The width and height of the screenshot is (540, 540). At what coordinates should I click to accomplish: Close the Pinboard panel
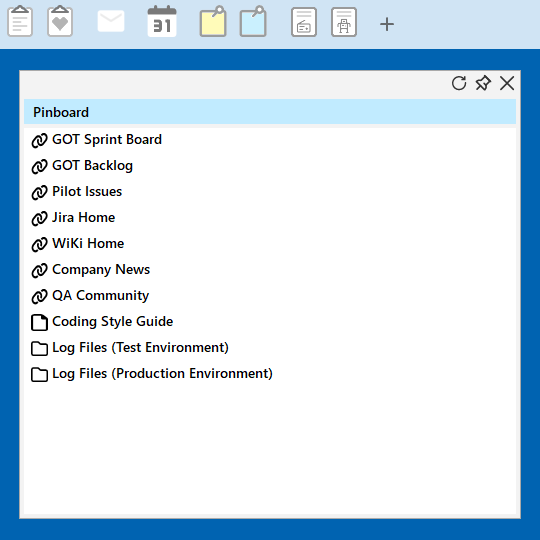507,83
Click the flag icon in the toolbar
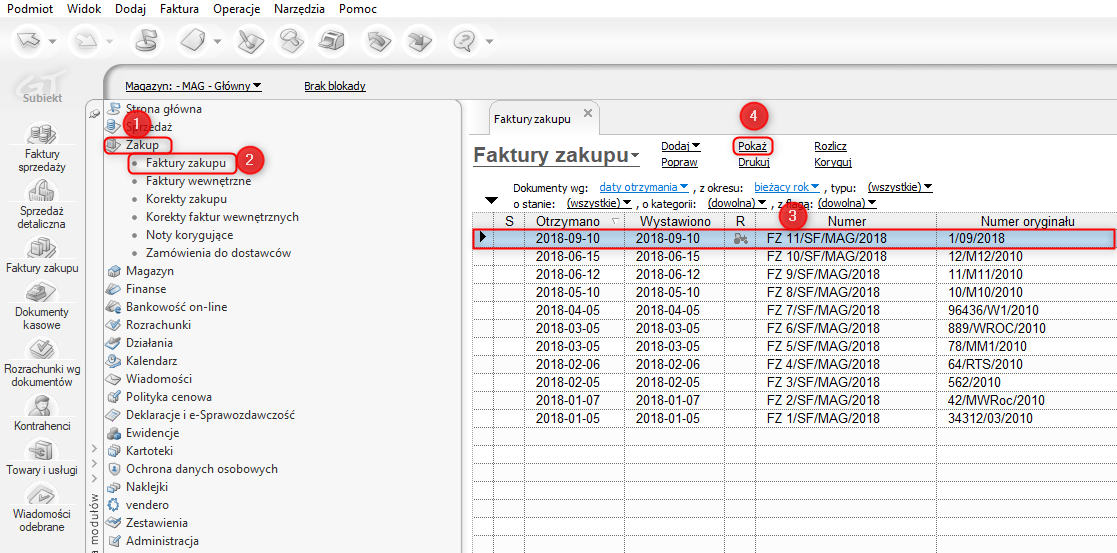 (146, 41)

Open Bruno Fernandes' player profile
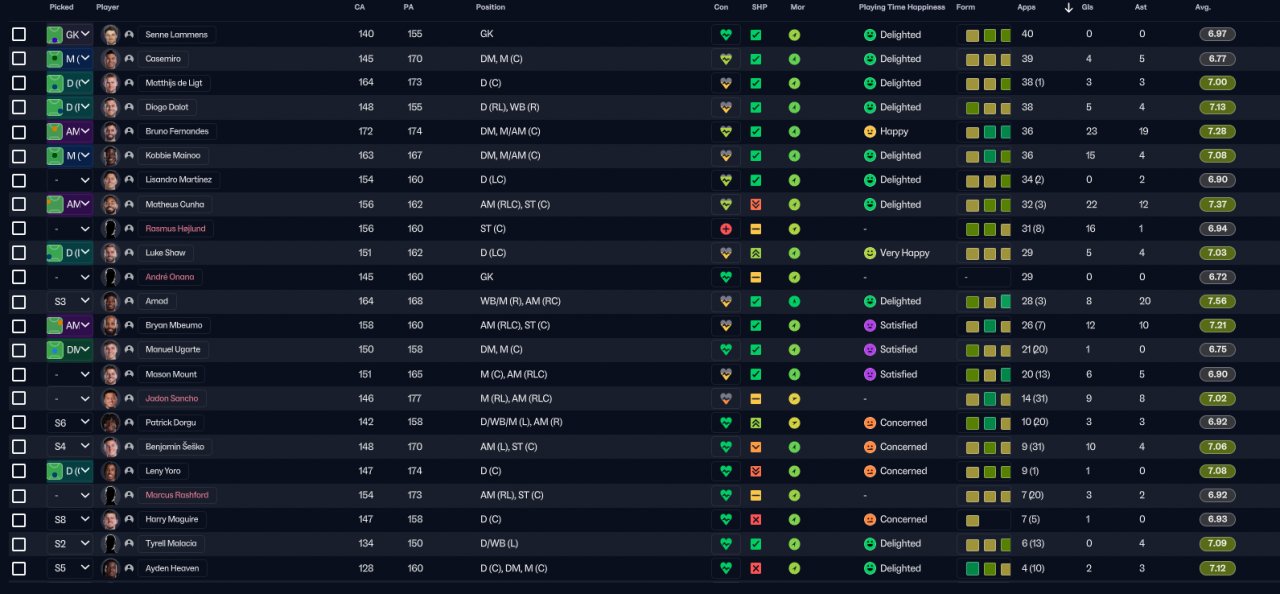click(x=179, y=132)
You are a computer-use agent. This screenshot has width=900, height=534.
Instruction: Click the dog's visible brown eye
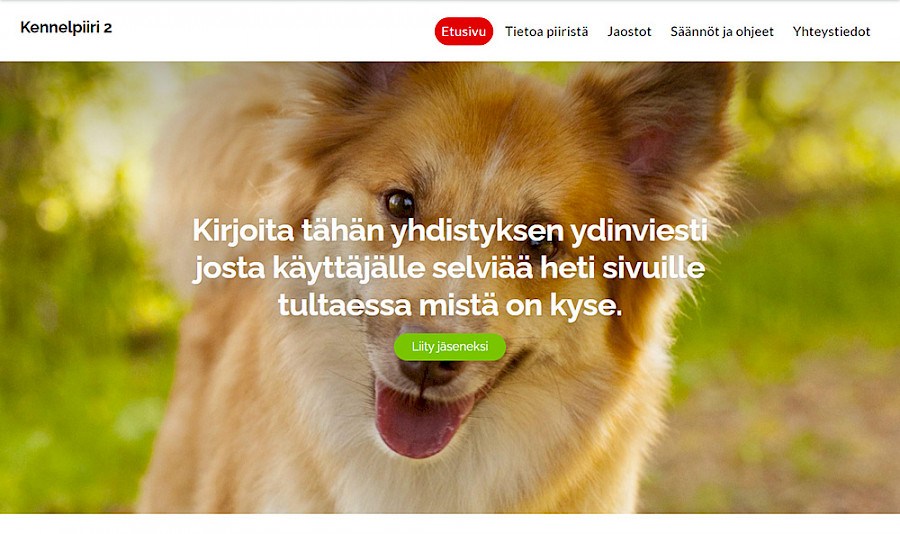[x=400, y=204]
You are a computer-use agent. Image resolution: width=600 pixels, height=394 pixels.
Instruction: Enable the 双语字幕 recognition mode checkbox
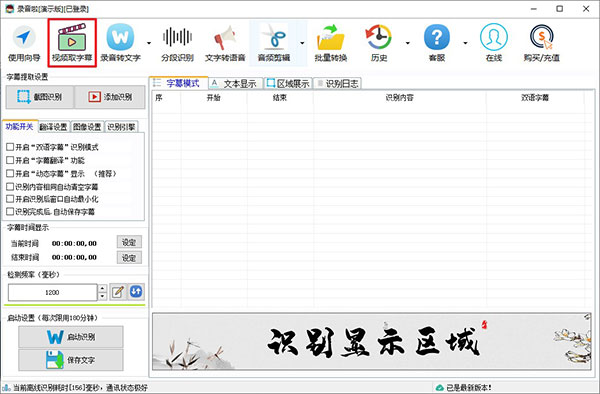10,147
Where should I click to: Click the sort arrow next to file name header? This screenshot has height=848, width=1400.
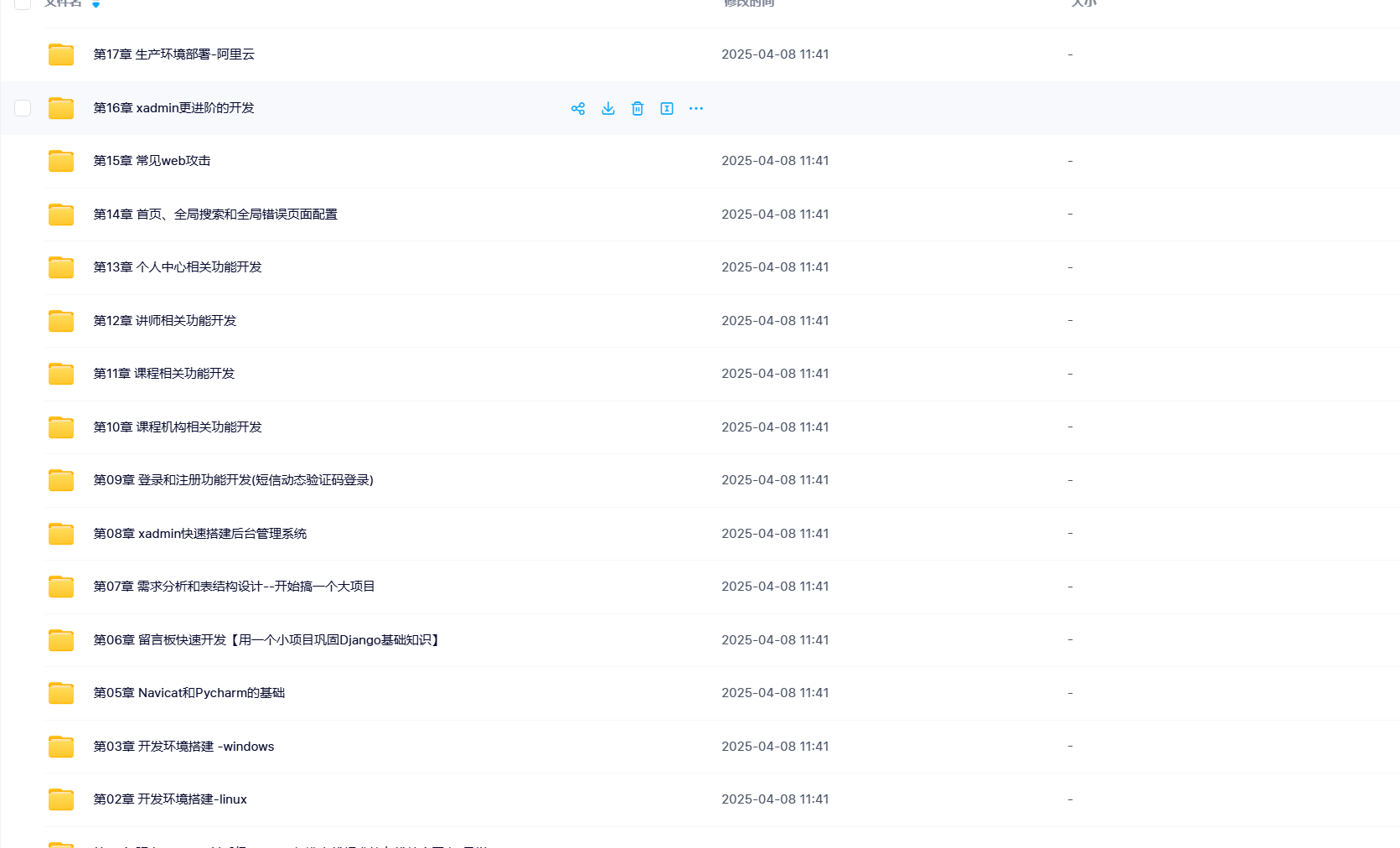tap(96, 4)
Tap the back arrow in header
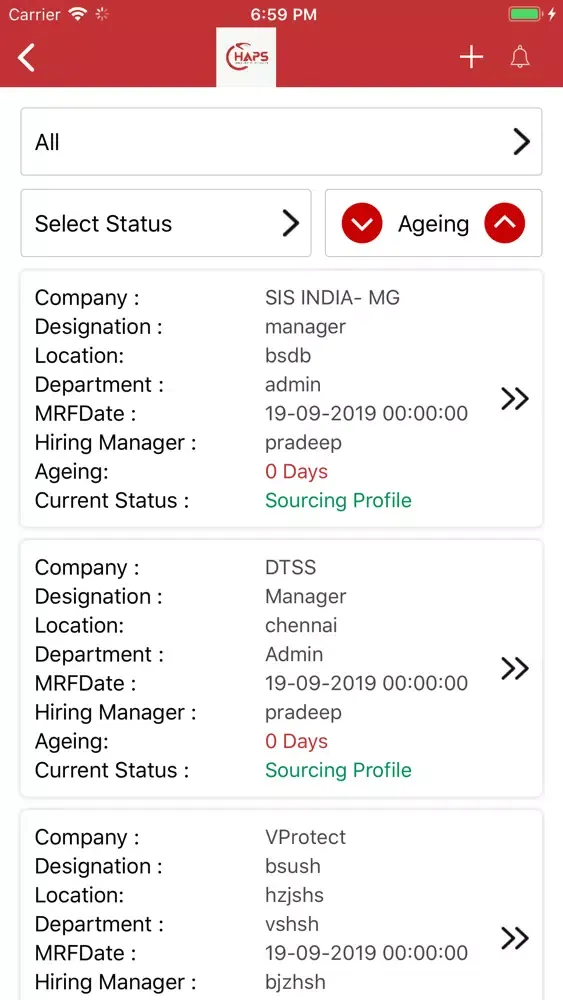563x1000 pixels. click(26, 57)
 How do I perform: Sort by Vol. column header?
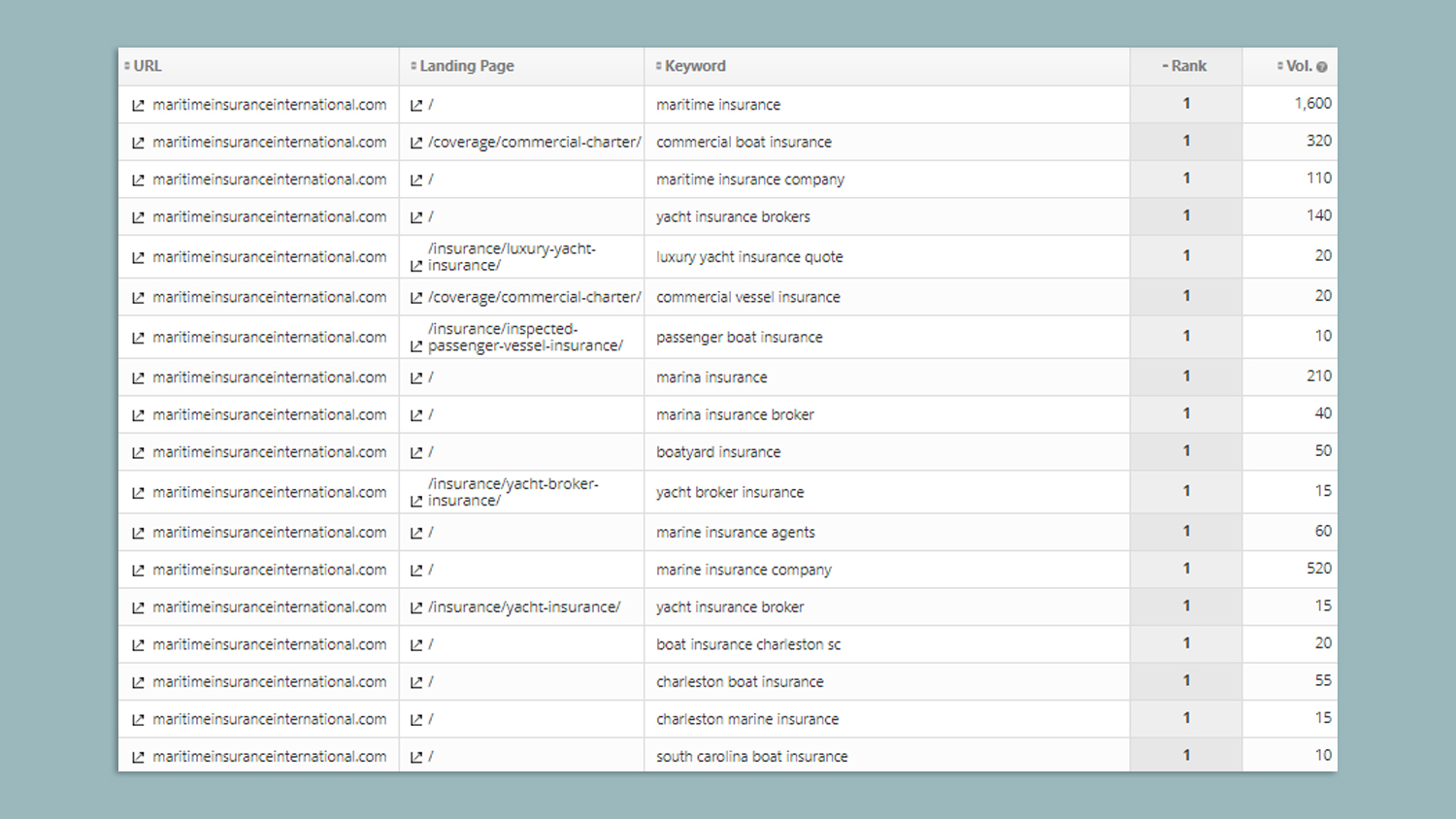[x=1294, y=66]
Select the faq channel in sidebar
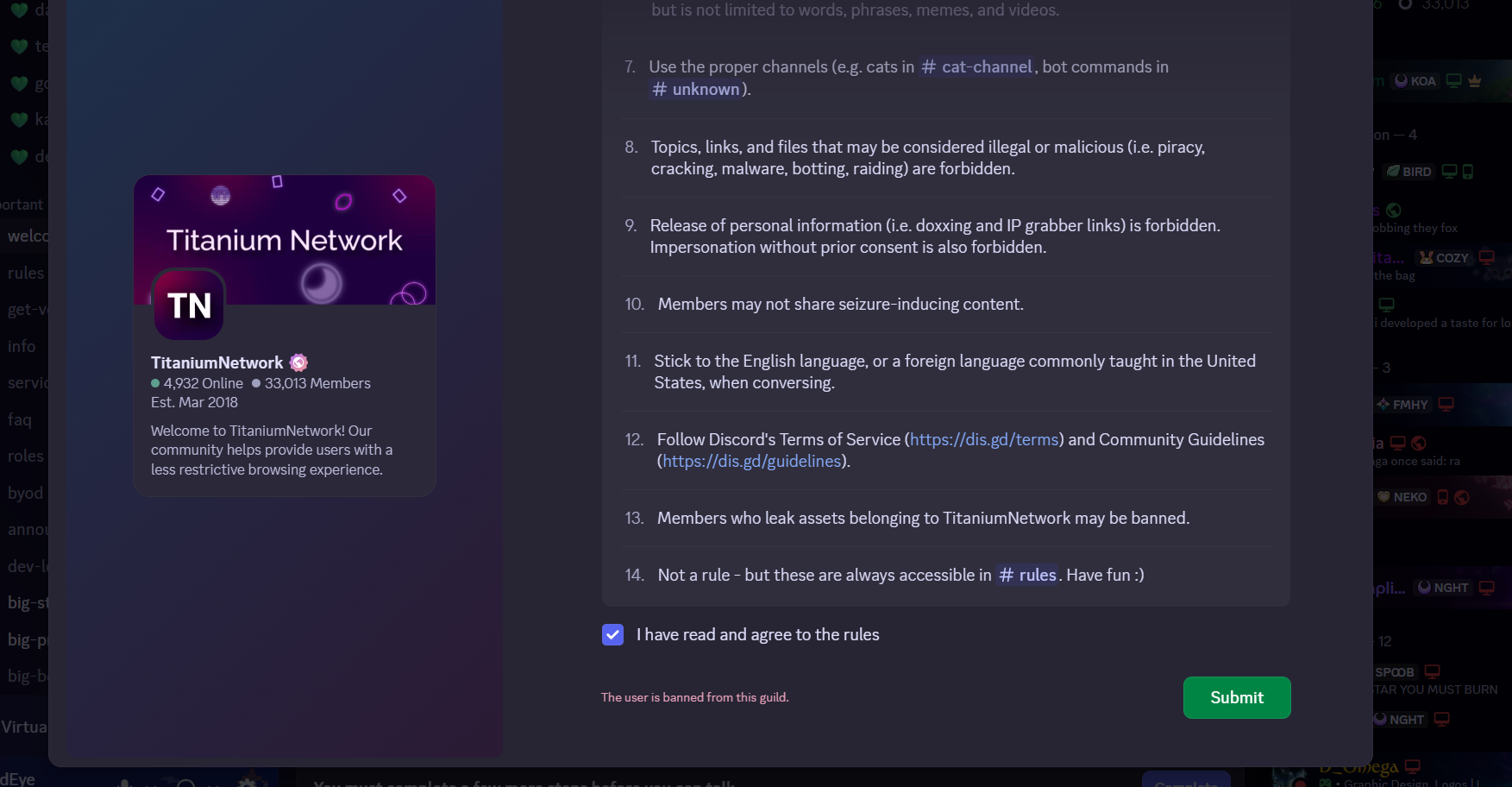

WHAT YOU NEED TO DO
Omit the pictures and retype exactly the lines from the one containing "Tap the back arrow in header" through the end of the entries above.

ANSWER BOX
Tap the back arrow in header
563x1000 pixels. click(26, 57)
 How do I perform: Sort by Vol. column header?
[x=1294, y=66]
Select the faq channel in sidebar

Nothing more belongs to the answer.